Makanan yang Belum Pernah Saya Makan

Judul lebih tepatnya barangkali: makanan populer di keseharian yang belum pernah saya makan dengan atau tanpa alasan. Begini kira kira daftarnya:

  • Petai dan Jengkol
    Berkali kali saya meyakinkan orang bahwa durian itu enak, pun sebaliknya beberapa orang selalu menggoda saya bahwa petai dan jengkol itu makanan lezat atau paling tidak, makanan enak yang bikin ketagihan. Pada dasarnya, aroma juga jadi selera masing-masing orang. Bagi saya, meski aroma durian menyengat, namun masih sangat bisa ditolerir dan rasanya sungguh enak. Ta tapi tidak untuk petai dan jengkol. Meski banyak orang berkata rasanya enak, saya sama sekali tidak penasaran, tidak ingin, tidak mau, tidak suka. Dari kecil saya kerap dibaui aroma petai dan jengkol oleh bapak dan kakek saya. Kalau sedang makan di rumah, seisi rumah jadi bau, apalagi bagian kamar mandi.
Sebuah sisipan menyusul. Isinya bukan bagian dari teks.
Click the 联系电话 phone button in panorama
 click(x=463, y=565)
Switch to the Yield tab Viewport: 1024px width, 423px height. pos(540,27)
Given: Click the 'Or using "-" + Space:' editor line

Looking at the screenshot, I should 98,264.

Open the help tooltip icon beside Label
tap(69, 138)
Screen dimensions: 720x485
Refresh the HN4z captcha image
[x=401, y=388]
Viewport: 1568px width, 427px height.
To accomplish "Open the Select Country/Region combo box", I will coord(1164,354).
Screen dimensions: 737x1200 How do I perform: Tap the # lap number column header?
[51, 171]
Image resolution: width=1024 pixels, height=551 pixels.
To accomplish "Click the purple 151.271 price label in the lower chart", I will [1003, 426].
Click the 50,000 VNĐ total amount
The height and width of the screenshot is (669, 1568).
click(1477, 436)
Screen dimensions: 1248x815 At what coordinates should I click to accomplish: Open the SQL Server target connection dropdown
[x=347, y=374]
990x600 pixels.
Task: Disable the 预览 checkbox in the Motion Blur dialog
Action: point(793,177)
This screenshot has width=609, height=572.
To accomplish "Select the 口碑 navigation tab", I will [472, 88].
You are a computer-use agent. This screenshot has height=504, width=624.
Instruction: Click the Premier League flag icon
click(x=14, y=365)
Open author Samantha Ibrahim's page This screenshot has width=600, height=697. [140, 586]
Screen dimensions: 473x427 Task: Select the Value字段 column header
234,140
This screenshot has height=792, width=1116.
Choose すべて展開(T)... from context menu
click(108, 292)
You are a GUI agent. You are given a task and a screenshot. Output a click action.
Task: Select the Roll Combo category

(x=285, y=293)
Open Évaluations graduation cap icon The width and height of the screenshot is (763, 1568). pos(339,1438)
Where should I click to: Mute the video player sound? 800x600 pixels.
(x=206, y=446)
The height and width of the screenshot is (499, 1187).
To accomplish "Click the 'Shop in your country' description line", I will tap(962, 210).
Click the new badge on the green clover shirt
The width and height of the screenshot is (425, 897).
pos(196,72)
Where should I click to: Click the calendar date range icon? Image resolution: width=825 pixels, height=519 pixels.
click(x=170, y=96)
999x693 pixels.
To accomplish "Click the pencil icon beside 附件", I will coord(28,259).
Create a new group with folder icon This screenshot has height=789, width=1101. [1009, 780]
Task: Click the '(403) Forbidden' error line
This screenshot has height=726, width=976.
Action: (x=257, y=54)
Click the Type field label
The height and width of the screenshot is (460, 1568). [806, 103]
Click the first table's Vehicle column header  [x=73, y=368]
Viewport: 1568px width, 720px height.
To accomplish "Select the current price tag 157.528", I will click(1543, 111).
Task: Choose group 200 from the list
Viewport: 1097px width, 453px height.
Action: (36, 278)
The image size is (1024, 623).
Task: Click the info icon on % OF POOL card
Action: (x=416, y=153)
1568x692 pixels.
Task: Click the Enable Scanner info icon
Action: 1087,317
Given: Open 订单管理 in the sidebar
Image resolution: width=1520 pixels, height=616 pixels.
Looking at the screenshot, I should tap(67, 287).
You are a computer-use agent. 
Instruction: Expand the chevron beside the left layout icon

Masalahnya kamar tidur saya dekat kamar mandi, mau nangiiis teruus 🙁
    Nampaknya permusuhan saya dengan petai dan jengkol akan langgeng. Belum ada tanda-tanda saya punya keinginan untuk memakannya.
  • Sate Kelinci
    Kelinci si hewan lucu, yang juga sering jadi peliharaan banyak orang. Saya beberapa kali pernah memelihara kelinci. Semua peliharaan saya beri nama denih. Sayangnya denih selalu mati mendadak. Saya jadi tidak mau lagi punya peliharaan karena tak tega takut mereka mati atas kelalaian saya, kecuali kucing yang datang sendiri. Lantaran tidak tega dengan bentuknya yang imut, yang juga mirip kucing, saya belum berani memakan sate kelinci. Jadi, saya sama sekali tidak kebayang daging kelinci itu rasanya seperti apa?
  • Oyong
    Dahulu Ibu seringkali membuatkan sarapan nasi hangat dan sayur bening isi oyong. Meski saya suka kuah sayur bening, saya tidak pernah memakan oyong. Tidak ada alasan yang jelas. Saya cuma kurang percaya saja sama rasa oyong. Sama seperti saya tidak percaya rasa terong yang kata orang enak. Tapi berangsung angsur saya mulai mau cicip cicip rasa terong. Mungkin juga suatu saat saya akan luluh untuk coba menikmati sayur oyong. Kalau sama oyong, saya tidak punya gejolak batin yang cukup berarti.
  • Leunca
    Leunca utuh dihidangkan paling pas dengan sambal tomat atau sambal sambal lainnya bersamaan dengan lalapan kol dan lauk panas. Meski selalu melihat pemandangan ini di tiap makan makanan sunda, saya tidak pernah penasaran dengan rasa leunca. Saya lebih memilih untuk menghindarinya. Di bayangan saya, makan leunca mentah (belum ada proses pemasakan) pasti aneh dan pahit.
  • Rujak Bebeg (Tumbuk)
    Saya suka sekali buah, setiap hari selalu dibelikan buah sama Ibu dan saya sadar makan buah itu sangat penting bagi tubuh. Tapi kalau buahnya sudah berbentuk rujak bebeg, saya lebih baik mengundurkan diri. Jangankan rujak bebeg, rujak irisan biasa kalau sudah disirami bumbu rujaknya, saya segan banget. Menurut saya, seharusnya buah itu dikonsumsi dengan cara yang elegan. Menambahkan bumbu rujak yang pedas bersamaan manis asamnya buah, apalagi membuat buah ditumbuk tumbuk adalah perbuatan yang aneh bagi saya.
  • Babi
    Babi sih memang haram. Tapi sekalipun tidak haram, saya bakal pikir berkali kali untuk mengonsumsinya. Kayanya, ada trauma tersendiri pernah melihat peternakan babi dari dekat. Melihat induk induk babi dengan suaranya yang khas sedang goler goleran di tanah becek yang kotor. Tapi saya akui, aroma masakan babi ternyata enak. Pernah suatu ketika sedang jalan jalan di surya kencana saya mencium bau sate yang sedap. Setelah ditengok, ternyata gerobaknya bertuliskan ‘Sate Babi’. Yah pupus.